→ Record extracts:
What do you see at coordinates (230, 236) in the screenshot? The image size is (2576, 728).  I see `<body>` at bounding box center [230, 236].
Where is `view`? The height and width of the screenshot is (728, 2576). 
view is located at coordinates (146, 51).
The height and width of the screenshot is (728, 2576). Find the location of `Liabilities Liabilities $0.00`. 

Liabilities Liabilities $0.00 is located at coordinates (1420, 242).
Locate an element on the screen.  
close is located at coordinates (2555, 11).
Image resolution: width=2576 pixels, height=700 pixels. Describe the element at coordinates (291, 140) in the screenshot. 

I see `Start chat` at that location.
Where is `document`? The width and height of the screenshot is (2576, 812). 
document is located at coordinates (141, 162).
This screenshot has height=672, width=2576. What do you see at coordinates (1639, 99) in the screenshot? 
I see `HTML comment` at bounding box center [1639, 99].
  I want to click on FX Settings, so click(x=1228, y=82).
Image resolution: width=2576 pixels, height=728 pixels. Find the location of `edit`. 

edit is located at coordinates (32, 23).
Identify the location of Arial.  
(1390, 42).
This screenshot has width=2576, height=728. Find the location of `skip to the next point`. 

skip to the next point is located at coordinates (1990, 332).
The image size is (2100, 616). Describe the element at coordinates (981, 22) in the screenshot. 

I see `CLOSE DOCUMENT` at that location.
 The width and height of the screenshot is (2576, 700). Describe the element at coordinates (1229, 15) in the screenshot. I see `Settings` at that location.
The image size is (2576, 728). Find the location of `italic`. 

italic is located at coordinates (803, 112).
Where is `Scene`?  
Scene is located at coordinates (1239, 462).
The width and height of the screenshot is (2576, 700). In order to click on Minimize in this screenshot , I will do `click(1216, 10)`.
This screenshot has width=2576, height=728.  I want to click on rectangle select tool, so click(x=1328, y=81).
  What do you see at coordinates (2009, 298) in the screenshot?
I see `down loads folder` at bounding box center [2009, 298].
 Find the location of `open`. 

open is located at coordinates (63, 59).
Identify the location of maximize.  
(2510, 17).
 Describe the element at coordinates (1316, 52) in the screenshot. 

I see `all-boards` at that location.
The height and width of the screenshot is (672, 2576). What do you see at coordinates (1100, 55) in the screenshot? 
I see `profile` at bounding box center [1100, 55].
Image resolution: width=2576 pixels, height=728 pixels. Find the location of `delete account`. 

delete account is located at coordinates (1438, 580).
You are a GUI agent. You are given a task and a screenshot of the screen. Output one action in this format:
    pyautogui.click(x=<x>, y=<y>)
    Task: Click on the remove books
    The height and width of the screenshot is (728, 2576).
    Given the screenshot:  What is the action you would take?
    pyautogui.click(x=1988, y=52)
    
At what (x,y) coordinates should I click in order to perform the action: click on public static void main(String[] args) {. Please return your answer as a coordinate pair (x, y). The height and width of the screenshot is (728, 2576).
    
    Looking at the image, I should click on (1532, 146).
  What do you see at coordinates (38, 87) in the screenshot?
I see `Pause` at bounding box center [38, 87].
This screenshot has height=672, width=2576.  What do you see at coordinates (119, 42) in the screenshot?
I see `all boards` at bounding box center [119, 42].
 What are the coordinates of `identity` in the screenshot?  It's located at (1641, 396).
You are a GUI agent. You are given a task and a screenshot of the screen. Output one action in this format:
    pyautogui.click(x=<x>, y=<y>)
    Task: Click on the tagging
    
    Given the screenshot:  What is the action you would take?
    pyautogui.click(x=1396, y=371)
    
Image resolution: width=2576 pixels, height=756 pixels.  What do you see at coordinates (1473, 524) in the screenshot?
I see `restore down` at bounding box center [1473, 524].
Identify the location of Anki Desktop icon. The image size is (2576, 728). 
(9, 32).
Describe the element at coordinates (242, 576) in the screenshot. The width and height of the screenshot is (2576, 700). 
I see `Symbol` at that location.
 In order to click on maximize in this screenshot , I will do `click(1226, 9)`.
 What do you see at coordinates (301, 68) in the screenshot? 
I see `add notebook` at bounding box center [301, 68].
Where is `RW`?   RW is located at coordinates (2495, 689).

→ Instruction:
Convert all of the lines above into a JSON list of strings, one string per line, omitting blank lines.

→ Final answer:
[
  "What do you see at coordinates (230, 236) in the screenshot? The image size is (2576, 728).  I see `<body>` at bounding box center [230, 236].",
  "Where is `view`? The height and width of the screenshot is (728, 2576). ",
  "view is located at coordinates (146, 51).",
  "The height and width of the screenshot is (728, 2576). Find the location of `Liabilities Liabilities $0.00`. ",
  "Liabilities Liabilities $0.00 is located at coordinates (1420, 242).",
  "Locate an element on the screen.  ",
  "close is located at coordinates (2555, 11).",
  "Image resolution: width=2576 pixels, height=700 pixels. Describe the element at coordinates (291, 140) in the screenshot. ",
  "I see `Start chat` at that location.",
  "Where is `document`? The width and height of the screenshot is (2576, 812). ",
  "document is located at coordinates (141, 162).",
  "This screenshot has height=672, width=2576. What do you see at coordinates (1639, 99) in the screenshot? ",
  "I see `HTML comment` at bounding box center [1639, 99].",
  "  I want to click on FX Settings, so click(x=1228, y=82).",
  "Image resolution: width=2576 pixels, height=728 pixels. Find the location of `edit`. ",
  "edit is located at coordinates (32, 23).",
  "Identify the location of Arial.  ",
  "(1390, 42).",
  "This screenshot has width=2576, height=728. Find the location of `skip to the next point`. ",
  "skip to the next point is located at coordinates (1990, 332).",
  "The image size is (2100, 616). Describe the element at coordinates (981, 22) in the screenshot. ",
  "I see `CLOSE DOCUMENT` at that location.",
  " The width and height of the screenshot is (2576, 700). Describe the element at coordinates (1229, 15) in the screenshot. I see `Settings` at that location.",
  "The image size is (2576, 728). Find the location of `italic`. ",
  "italic is located at coordinates (803, 112).",
  "Where is `Scene`?  ",
  "Scene is located at coordinates (1239, 462).",
  "The width and height of the screenshot is (2576, 700). In order to click on Minimize in this screenshot , I will do `click(1216, 10)`.",
  "This screenshot has width=2576, height=728.  I want to click on rectangle select tool, so click(x=1328, y=81).",
  "  What do you see at coordinates (2009, 298) in the screenshot?",
  "I see `down loads folder` at bounding box center [2009, 298].",
  " Find the location of `open`. ",
  "open is located at coordinates (63, 59).",
  "Identify the location of maximize.  ",
  "(2510, 17).",
  " Describe the element at coordinates (1316, 52) in the screenshot. ",
  "I see `all-boards` at that location.",
  "The height and width of the screenshot is (672, 2576). What do you see at coordinates (1100, 55) in the screenshot? ",
  "I see `profile` at bounding box center [1100, 55].",
  "Image resolution: width=2576 pixels, height=728 pixels. Find the location of `delete account`. ",
  "delete account is located at coordinates (1438, 580).",
  "You are a GUI agent. You are given a task and a screenshot of the screen. Output one action in this format:",
  "    pyautogui.click(x=<x>, y=<y>)",
  "    Task: Click on the remove books",
  "    The height and width of the screenshot is (728, 2576).",
  "    Given the screenshot:  What is the action you would take?",
  "    pyautogui.click(x=1988, y=52)",
  "At what (x,y) coordinates should I click in order to perform the action: click on public static void main(String[] args) {. Please return your answer as a coordinate pair (x, y). The height and width of the screenshot is (728, 2576).",
  "    Looking at the image, I should click on (1532, 146).",
  "  What do you see at coordinates (38, 87) in the screenshot?",
  "I see `Pause` at bounding box center [38, 87].",
  "This screenshot has height=672, width=2576.  What do you see at coordinates (119, 42) in the screenshot?",
  "I see `all boards` at bounding box center [119, 42].",
  " What are the coordinates of `identity` in the screenshot?  It's located at (1641, 396).",
  "You are a GUI agent. You are given a task and a screenshot of the screen. Output one action in this format:",
  "    pyautogui.click(x=<x>, y=<y>)",
  "    Task: Click on the tagging",
  "    Given the screenshot:  What is the action you would take?",
  "    pyautogui.click(x=1396, y=371)",
  "Image resolution: width=2576 pixels, height=756 pixels.  What do you see at coordinates (1473, 524) in the screenshot?",
  "I see `restore down` at bounding box center [1473, 524].",
  "Identify the location of Anki Desktop icon. The image size is (2576, 728). ",
  "(9, 32).",
  "Describe the element at coordinates (242, 576) in the screenshot. The width and height of the screenshot is (2576, 700). ",
  "I see `Symbol` at that location.",
  " In order to click on maximize in this screenshot , I will do `click(1226, 9)`.",
  " What do you see at coordinates (301, 68) in the screenshot? ",
  "I see `add notebook` at bounding box center [301, 68].",
  "Where is `RW`?   RW is located at coordinates (2495, 689)."
]